BREAKING: UEFA take action over Montenegro fans’ racist abuse at England players
UEFA has opened disciplinary proceedings against Montenegro, including a charge of racist behaviour, following England’s 5-1 Euro 2020 qualifying victory in Podgorica.
Several England players – including Raheem Sterling, Danny Rose and Callum Hudson-Odoi – were the target of racist abuse during the match.
Montenegro also face charges relating to crowd disturbances, the throwing of objects, setting off of fireworks and the blocking of stairways at the Gradski Stadion, UEFA has announced in a statement.

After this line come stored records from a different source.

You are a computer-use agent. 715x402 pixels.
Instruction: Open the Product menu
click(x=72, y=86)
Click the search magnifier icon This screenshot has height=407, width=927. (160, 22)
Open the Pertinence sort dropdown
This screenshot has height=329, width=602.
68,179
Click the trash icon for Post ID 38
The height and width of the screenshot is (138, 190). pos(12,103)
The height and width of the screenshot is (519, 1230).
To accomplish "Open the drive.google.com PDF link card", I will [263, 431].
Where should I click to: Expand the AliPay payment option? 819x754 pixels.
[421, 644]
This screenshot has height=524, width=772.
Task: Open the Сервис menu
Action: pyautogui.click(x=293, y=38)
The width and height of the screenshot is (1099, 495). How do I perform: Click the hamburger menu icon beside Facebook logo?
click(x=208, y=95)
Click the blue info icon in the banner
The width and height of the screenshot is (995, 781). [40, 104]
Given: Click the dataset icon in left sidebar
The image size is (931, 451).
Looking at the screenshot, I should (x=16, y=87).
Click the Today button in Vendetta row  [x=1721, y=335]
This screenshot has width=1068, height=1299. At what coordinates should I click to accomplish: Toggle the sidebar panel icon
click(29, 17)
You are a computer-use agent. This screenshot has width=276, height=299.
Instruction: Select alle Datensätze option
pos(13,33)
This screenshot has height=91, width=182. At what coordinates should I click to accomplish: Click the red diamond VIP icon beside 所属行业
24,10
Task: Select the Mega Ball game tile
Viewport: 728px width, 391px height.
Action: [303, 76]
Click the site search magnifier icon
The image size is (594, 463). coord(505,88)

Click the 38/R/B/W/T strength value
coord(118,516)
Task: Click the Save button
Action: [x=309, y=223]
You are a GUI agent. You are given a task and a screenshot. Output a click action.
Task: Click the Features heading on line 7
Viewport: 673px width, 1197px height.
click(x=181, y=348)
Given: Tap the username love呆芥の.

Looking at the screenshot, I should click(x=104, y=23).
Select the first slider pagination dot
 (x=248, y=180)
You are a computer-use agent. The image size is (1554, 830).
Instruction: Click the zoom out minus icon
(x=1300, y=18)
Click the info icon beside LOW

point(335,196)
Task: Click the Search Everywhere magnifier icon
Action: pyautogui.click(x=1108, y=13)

Anti-racism campaigners and politicians had demanded UEFA change its approach towards racism after the sickening display last night.
UEFA has previously been criticised for issuing paltry fines for such abuse, and campaigners said it is clear the European governing body must change tack.
The governing body said the case would be heard by its Control, Ethics and Disciplinary Body on May 16, prior to the next round of qualifying fixtures in June.
Montenegro’s next match will also be at home when they face Kosovo on June 7.
Sterling wants to see swift and severe action taken by UEFA and insists banning only the few people who are caught is not enough.
“It is 2019 and I think there should be a real punishment for this, not just for the few people being banned,” he told BBC Radio 5Live.
“It needs to be a collective thing. This stadium holds 15,000 and I think the punishment should be that as a nation your fans are chanting racist abuse so I think it should be the whole stadium can’t watch it.
“Then when that ban is lifted your fans will think twice not to do anything silly like that because they all love football, they all want to be there to support their nation so it will make them think twice to do something silly like that.”
Hudson-Odoi said: “I don’t think discrimination should be anywhere I think we’re equal, we have to play a fair game and enjoy the moment.
“When you’re hearing stuff like that from the fans it’s not right, it’s unacceptable. Hopefully UEFA deal with it properly because when I went over there, me and Rosey heard it, monkey stuff.
“Raheem has always helped, no matter what. He’s been talking to me about it, trying to say me to: listen, don’t worry about it, it’s football, people do it.
“Obviously it’s not right but you’ve got to stay strong. People are always going to be rude to you or say stuff you don’t want to hear.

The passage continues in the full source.